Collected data
- - -

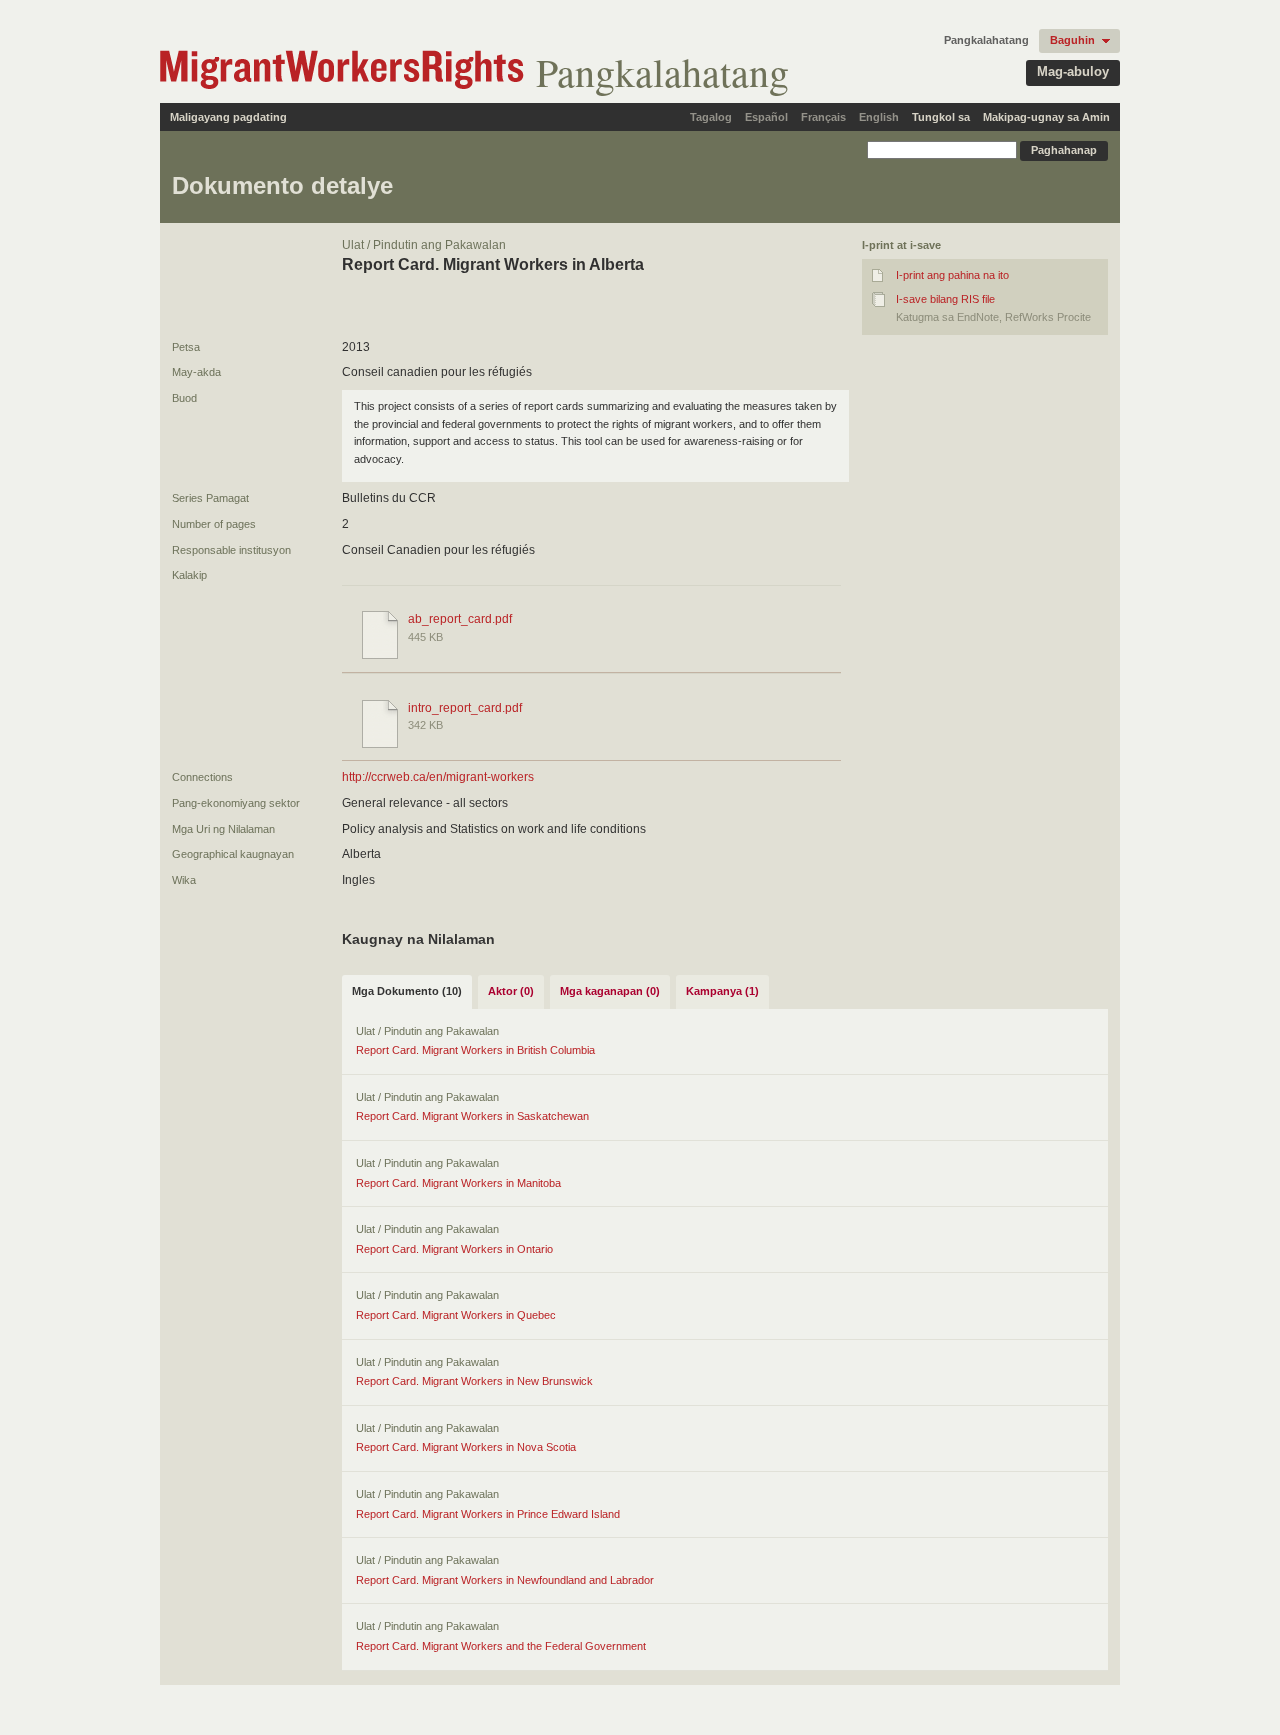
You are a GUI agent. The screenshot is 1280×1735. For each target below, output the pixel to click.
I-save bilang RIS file (945, 299)
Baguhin (1072, 40)
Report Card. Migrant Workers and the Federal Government (501, 1646)
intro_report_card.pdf (465, 708)
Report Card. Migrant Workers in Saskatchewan (472, 1116)
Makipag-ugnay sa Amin (1046, 117)
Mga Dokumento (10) (407, 991)
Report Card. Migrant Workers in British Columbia (475, 1050)
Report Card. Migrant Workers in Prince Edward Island (488, 1514)
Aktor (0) (511, 991)
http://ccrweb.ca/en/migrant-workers (438, 777)
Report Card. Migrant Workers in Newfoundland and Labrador (505, 1580)
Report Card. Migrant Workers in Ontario (454, 1249)
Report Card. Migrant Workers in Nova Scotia (466, 1447)
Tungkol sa (941, 117)
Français (823, 117)
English (879, 117)
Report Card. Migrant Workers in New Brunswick (474, 1381)
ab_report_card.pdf (460, 619)
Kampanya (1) (722, 991)
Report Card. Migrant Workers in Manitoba (458, 1183)
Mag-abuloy (1073, 71)
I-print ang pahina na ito (952, 275)
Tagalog (711, 117)
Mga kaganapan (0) (610, 991)
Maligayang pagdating (228, 117)
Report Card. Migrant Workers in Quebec (456, 1315)
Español (766, 117)
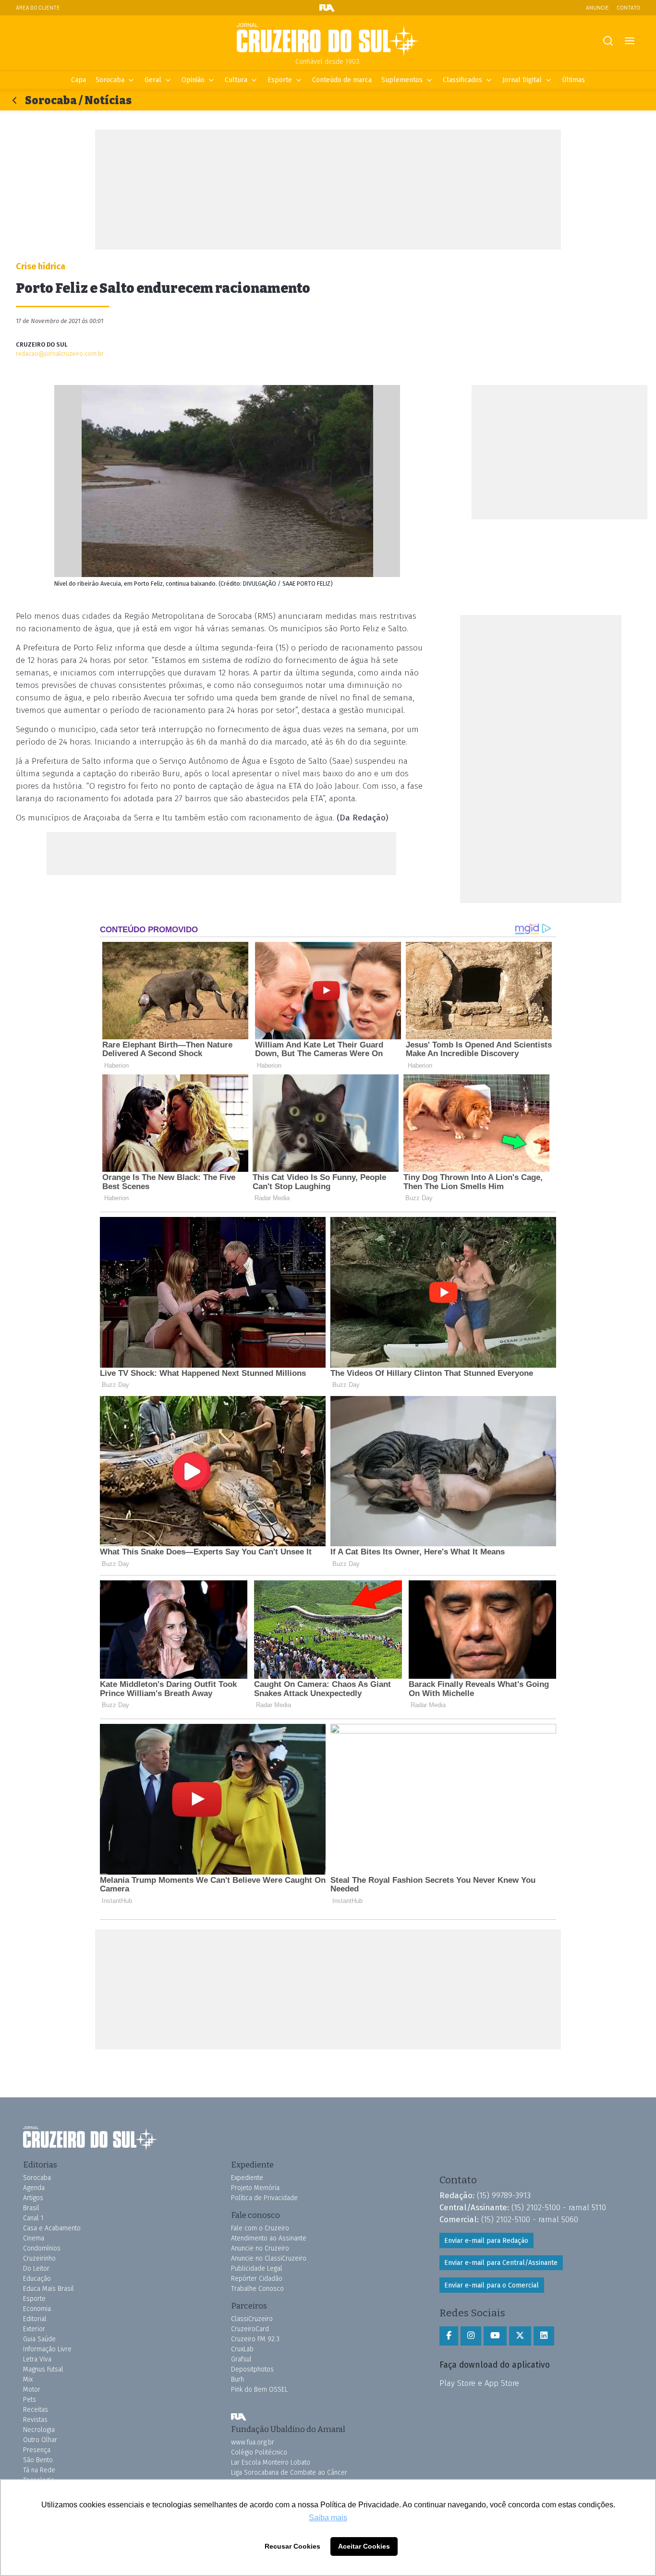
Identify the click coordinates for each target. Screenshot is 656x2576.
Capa (78, 80)
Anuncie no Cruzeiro (260, 2248)
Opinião (193, 80)
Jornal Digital (522, 80)
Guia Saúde (39, 2339)
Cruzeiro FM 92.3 (255, 2339)
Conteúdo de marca (342, 80)
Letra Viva (37, 2359)
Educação (37, 2279)
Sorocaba (110, 80)
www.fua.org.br (252, 2442)
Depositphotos (252, 2369)
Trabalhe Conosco (257, 2289)
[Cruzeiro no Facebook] (448, 2336)
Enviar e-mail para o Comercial (491, 2285)
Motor (31, 2389)
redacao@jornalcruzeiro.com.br (60, 353)
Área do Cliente (38, 7)
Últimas (573, 80)
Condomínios (42, 2248)
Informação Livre (47, 2349)
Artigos (33, 2198)
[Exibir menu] (629, 41)
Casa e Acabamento (52, 2228)
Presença (36, 2450)
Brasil (31, 2208)
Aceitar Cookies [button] (364, 2546)
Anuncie (597, 7)
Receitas (35, 2410)
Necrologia (39, 2430)
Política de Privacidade (264, 2198)
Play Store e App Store (479, 2383)
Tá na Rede (39, 2470)
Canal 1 (33, 2218)
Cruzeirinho (39, 2258)
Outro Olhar (40, 2440)
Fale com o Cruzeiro (260, 2228)
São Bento (38, 2460)
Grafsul (241, 2359)
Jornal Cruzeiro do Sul (328, 40)
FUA (238, 2416)
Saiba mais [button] (328, 2518)
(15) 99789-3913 (504, 2195)
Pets (29, 2399)
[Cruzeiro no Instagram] (471, 2336)
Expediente (247, 2178)
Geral (153, 80)
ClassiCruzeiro (252, 2319)
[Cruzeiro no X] (520, 2336)
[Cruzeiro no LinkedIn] (544, 2336)
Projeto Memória (255, 2188)
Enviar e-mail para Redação (486, 2241)
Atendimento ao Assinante (268, 2238)
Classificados (462, 80)
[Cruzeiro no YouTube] (495, 2336)
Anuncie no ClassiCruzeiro (268, 2258)
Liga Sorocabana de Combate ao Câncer (289, 2472)
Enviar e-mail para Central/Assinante (501, 2263)
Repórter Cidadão (256, 2279)
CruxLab (242, 2349)
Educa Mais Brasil (48, 2289)
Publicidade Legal (256, 2268)
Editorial (35, 2319)
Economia (37, 2309)
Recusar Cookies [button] (292, 2546)
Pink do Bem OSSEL (259, 2389)
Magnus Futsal (43, 2369)
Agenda (34, 2188)
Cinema (33, 2238)
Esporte (279, 80)
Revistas (35, 2420)
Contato (628, 7)
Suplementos (402, 80)
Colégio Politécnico (259, 2452)
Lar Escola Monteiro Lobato (270, 2462)
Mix (28, 2379)
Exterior (34, 2329)
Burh (237, 2379)
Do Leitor (36, 2268)
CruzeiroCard (250, 2329)
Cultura (236, 80)
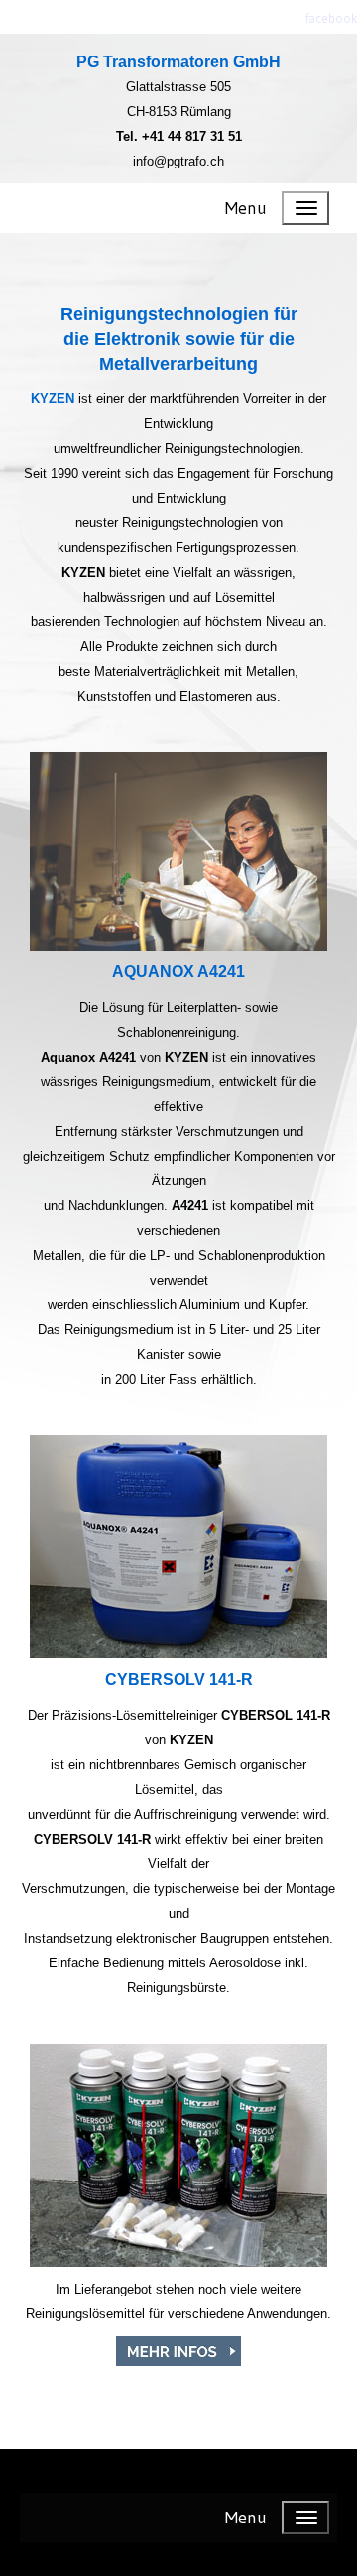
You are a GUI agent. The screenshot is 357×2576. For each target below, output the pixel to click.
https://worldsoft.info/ (179, 2481)
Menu (246, 208)
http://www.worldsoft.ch (179, 2554)
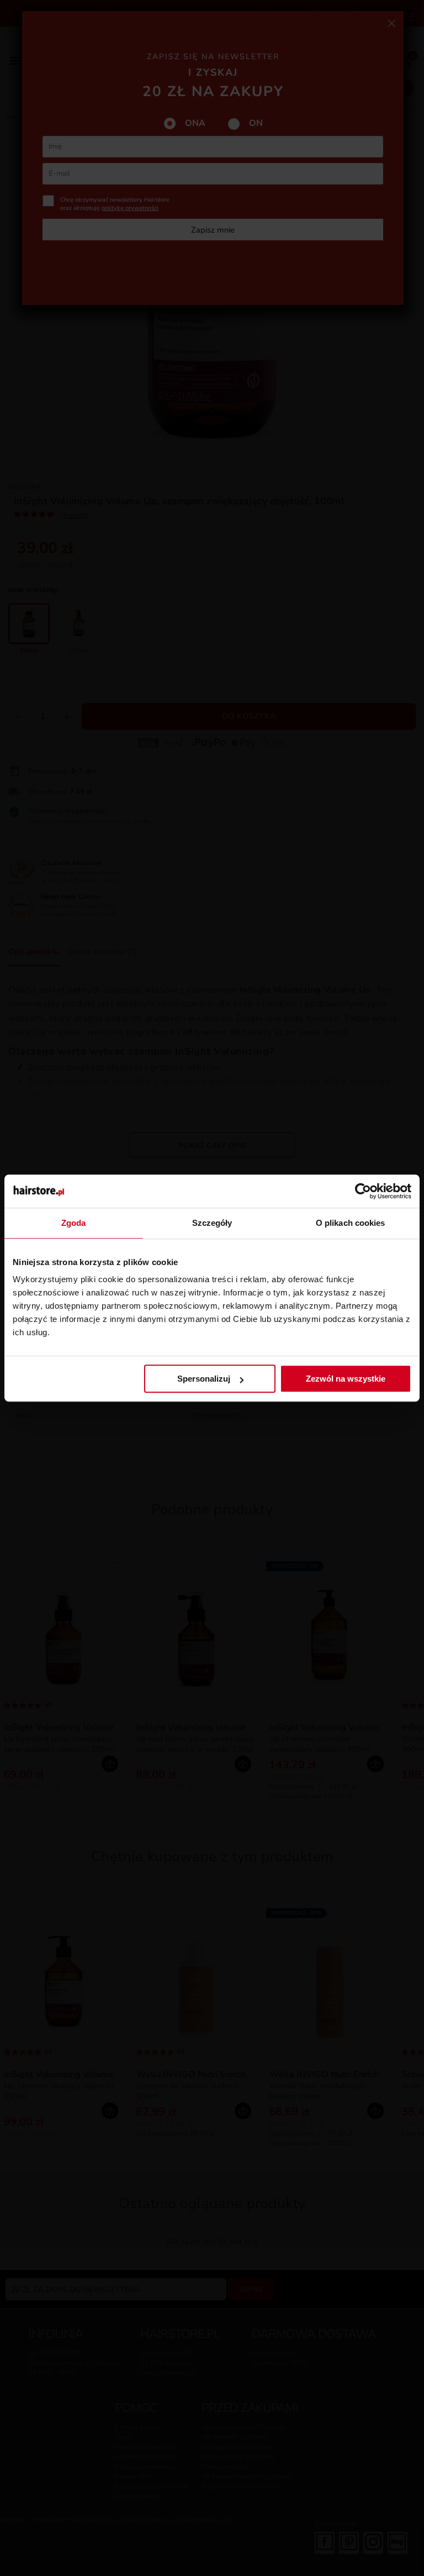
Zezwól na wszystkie (345, 1378)
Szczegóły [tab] (212, 1223)
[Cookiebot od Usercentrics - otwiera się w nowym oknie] (363, 1191)
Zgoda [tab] (73, 1223)
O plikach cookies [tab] (350, 1223)
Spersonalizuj (203, 1378)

- - -

### Required work
Set down the lines from the one containing "Fale com o Cruzeiro (260, 2228)" through the last line of the records above, both included, exactly as they appear and with no other text. Pictures should not be set down.

### Solution to the problem
Fale com o Cruzeiro (260, 2228)
São Bento (38, 2460)
Grafsul (241, 2359)
Jornal Cruzeiro do Sul (328, 40)
FUA (238, 2416)
Saiba mais [button] (328, 2518)
(15) 99789-3913 (504, 2195)
Pets (29, 2399)
[Cruzeiro no Instagram] (471, 2336)
Expediente (247, 2178)
Geral (153, 80)
ClassiCruzeiro (252, 2319)
[Cruzeiro no X] (520, 2336)
[Cruzeiro no LinkedIn] (544, 2336)
Projeto Memória (255, 2188)
Enviar e-mail para Redação (486, 2241)
Atendimento ao Assinante (268, 2238)
Classificados (462, 80)
[Cruzeiro no YouTube] (495, 2336)
Anuncie no ClassiCruzeiro (268, 2258)
Liga Sorocabana de Combate ao Câncer (289, 2472)
Enviar e-mail para Central/Assinante (501, 2263)
Repórter Cidadão (256, 2279)
CruxLab (242, 2349)
Educa Mais Brasil (48, 2289)
Publicidade Legal (256, 2268)
Editorial (35, 2319)
Economia (37, 2309)
Recusar Cookies [button] (292, 2546)
Pink do Bem OSSEL (259, 2389)
Magnus Futsal (43, 2369)
Agenda (34, 2188)
Cinema (33, 2238)
Esporte (279, 80)
Revistas (35, 2420)
Contato (628, 7)
Suplementos (402, 80)
Colégio Politécnico (259, 2452)
Lar Escola Monteiro Lobato (270, 2462)
Mix (28, 2379)
Exterior (34, 2329)
Burh (237, 2379)
Do Leitor (36, 2268)
CruzeiroCard (250, 2329)
Cultura (236, 80)
You are a GUI agent. The screenshot is 357×2576. For each target below, output the pixel to click.
https://worldsoft.info/ (179, 2481)
Menu (246, 208)
http://www.worldsoft.ch (179, 2554)
Zezwól na wszystkie (345, 1378)
Szczegóły [tab] (212, 1223)
[Cookiebot od Usercentrics - otwiera się w nowym oknie] (363, 1191)
Zgoda [tab] (73, 1223)
O plikach cookies [tab] (350, 1223)
Spersonalizuj (203, 1378)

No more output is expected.